/CARTA

Primary LanguageJupyter Notebook

CARTA (cell differentiation map inference)

CARTA employs a MILP to solve a constrained maximum parsimony problem to infer (i) a cell differentiatoin map and (ii) an ancestral cell type labeling for a set of cell lineage trees.

CARTA takes as input:

  • Cell lineage trees
  • Terminal cell cell type annotations for each cell in each cell lineage tree
  • An integer constraint specifying the number of progenitors in the inferred cell differentiation map

Contents

  1. Pre-requisites
  2. Usage instcructions

Pre-requisites (see .yaml file for versions)

Usage instructions

I/O formats

The input for CARTA is

  • A tab-delimited file, which has on each line the locations of the newick and state annotation files of the set of cell lineage trees over which to infer the cell differentiation map.
    • Example: data/gastruloid/TLS_locations.txt
  • An integer k specifying the number of progenitors in the inferred cell differentiation map. Zero-indexed; i.e. k = 0 will specify only the root progenitor.
  • A file containing all terminal cell types must be provided, with each cell type on its own line.
    • example: data/gastruloid/TLS_states.txt

CARTA

usage: run_ilp.py [--prefix PREFIX] [-k K] [--file_locations FILE_LOCATIONS] [--states_file STATES_FILE] [--normalize_method NORMALIZE_METHOD] [--time_limit_min TIME_LIMIT_MIN] [--enforce_tree]

required arguments:
  --prefix PREFIX   filepath for folder at which to store output files       
  -k K  number of progenitors in the output
  --file_locations FILE_LOCATIONS   txt file with newick and state annotation file locations
  --states_file STATES_FILE  file containing the terminal states
optional arguments:
  --normalize_method NORMALIZE_METHOD   The weights for each terminal cell state corresponding to w_s(t). Default is w_s(t) = 1 for each terminal cell type
  --time_limit_sec TIME_LIMIT_SEC   The time limit in seconds. Default is 6 hours.
  --enforce_tree    Whether to enforce that the output cell differentiation map is a tree. Default is False

An example of usage is as follows. This command can be run from the directory that contains this README file.

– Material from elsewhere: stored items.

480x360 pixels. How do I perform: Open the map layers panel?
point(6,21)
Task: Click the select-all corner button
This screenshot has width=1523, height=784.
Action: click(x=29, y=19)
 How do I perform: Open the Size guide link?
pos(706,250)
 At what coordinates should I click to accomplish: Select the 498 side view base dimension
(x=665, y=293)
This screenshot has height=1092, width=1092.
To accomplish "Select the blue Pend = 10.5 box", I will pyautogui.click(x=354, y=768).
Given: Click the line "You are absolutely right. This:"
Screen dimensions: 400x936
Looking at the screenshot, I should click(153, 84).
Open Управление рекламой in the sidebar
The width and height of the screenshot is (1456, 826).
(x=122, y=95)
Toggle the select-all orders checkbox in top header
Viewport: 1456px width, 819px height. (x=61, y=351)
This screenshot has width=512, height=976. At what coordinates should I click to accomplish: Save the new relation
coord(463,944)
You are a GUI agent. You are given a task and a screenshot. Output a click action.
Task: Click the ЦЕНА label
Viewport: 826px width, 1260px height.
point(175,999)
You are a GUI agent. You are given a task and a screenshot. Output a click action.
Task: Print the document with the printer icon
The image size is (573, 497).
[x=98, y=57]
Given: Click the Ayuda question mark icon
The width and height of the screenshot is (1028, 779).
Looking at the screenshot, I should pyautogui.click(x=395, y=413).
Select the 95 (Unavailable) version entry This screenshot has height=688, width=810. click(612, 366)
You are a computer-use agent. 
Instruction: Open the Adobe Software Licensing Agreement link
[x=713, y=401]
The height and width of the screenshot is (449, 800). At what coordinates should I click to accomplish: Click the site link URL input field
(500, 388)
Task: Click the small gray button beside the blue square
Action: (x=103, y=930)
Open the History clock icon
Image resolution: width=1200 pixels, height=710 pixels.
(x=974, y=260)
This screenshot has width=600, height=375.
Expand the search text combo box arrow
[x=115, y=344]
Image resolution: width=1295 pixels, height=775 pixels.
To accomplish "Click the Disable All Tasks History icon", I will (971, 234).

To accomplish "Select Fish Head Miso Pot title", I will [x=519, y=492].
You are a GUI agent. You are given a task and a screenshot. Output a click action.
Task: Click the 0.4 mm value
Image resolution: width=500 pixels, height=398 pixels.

python src/run_ilp.py --prefix test -k 5 --file_locations data/gastruloid/TLS_locations.txt --states_file data/gastruloid/TLS_states.txt

A cell differentiation map built from the progenitors output by CARTA and with edge weights counting the number of cells in the dataset that traverse each edge can be generated using the following command.

python src/build_DAG_from_labeled_trees.py --prefix test --file_locations data/gastruloid/TLS_locations.txt --states_file data/gastruloid/TLS_states.txt --node_labels_file test_nodeLabels.txt

Data

Currently, the newick files encoding the TLS cell lineage trees are stored in data/gastruloid/input_trees and the metadata files containing the cell type annotations are stored in data/gastruloid/formatted_and_reduced_labels.